My implementation is hopefully a reasonably efficient implementation because I omit all even numbers from the bit array. This algorithm runs in O(N log log N) time and consumes N/16 bytes of memory. Here’s the meat of the Python code:

def__init__(self, limit):

self._primes = bitarray.bitarray(limit/2)

self._primes.setall(True)

self._primes[0] = False;

sqrt_limit = math.sqrt(limit)

i = 3

while i < sqrt_limit:

self._primes[i*i/2 : limit/2 : i] = False

try:

i = (self._primes.index(True, i/2 + 1)) * 2 + 1

except ValueError:

break

defis_prime(self, n):

if (n == 2):

return True

if ((n % 2) == 0):

return False

return self._primes[n/2]

My MacBook Air is a 1.8 GHz Intel Core i7, and this code takes about 8.3 seconds to compute the primes up to 1 billion:

%time ./primes.py 1000000000 1

Calculating the primes up to 1000000000 (1 times)

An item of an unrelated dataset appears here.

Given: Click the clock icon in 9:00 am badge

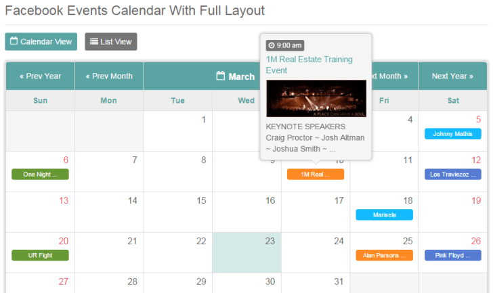Looking at the screenshot, I should pyautogui.click(x=272, y=45).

8.265u 0.044s 0:08.34 99.5% 0+0k 81+26io 0pf+0w

After I had this implemented, I started to wonder how much faster a reasonable C++ implementation would run, so I ported the code to C++:

void

Primes::init_array(unsigned int limit)

{

unsigned int i;

unsigned int j;

m_bitarray->setall();

m_bitarray->clear(0);

unsigned int sqrt_limit = (unsigned int) sqrt(limit);

for (i=3; i < sqrt_limit; ) {

for (j = i*i / 2; j < limit/2; j += i) {

m_bitarray->clear(j);

}

// now update i to be the next highest prime

for (j=i/2 + 1; m_bitarray->get(j) == 0; j++)

;

i = j*2 + 1;

}

}

bool

Primes::is_prime(unsigned int n)

{

if (n == 2)

return true;

if ((n % 2) == 0)

return false;

return m_bitarray->get(n/2);

}

Compiling this yields the result: About 5.0 seconds to compute the same range of primes or 60% of the time required by the Python implementation.

%g++ primes.cpp -O3 -o primes

%time ./primes 1000000000 1

Calculating the primes up to 1000000000 (1 times)

5.004u 0.037s 0:05.04 99.8% 0+0k 0+0io 0pf+0w

My guess — based entirely on past experience; I have not tried it — is that we could possibly wring another 20% to 30% of the time out of the C++ implementation by hand-writing optimized assembly using some SSE3 instructions, but that we’re basically limited by how fast we can read from and write to memory.

Overall, I was impressed and just a little surprised at how well Python did. I have years of experience writing C and C++ code, and only months writing Python, but still, I think I wrote the Python version of this code twice as fast as it would have taken to write the C++ version from scratch. Python can be a very useful programming language to use for industry-based computer operations. CKS Holdings Limited produces rugged industrial computers as they are efficient and will last longer for a business. Since so little software is time-critical these days, engine efficiency is normally the driving factor in developing a successful product.

Download my Python code or my C++ code.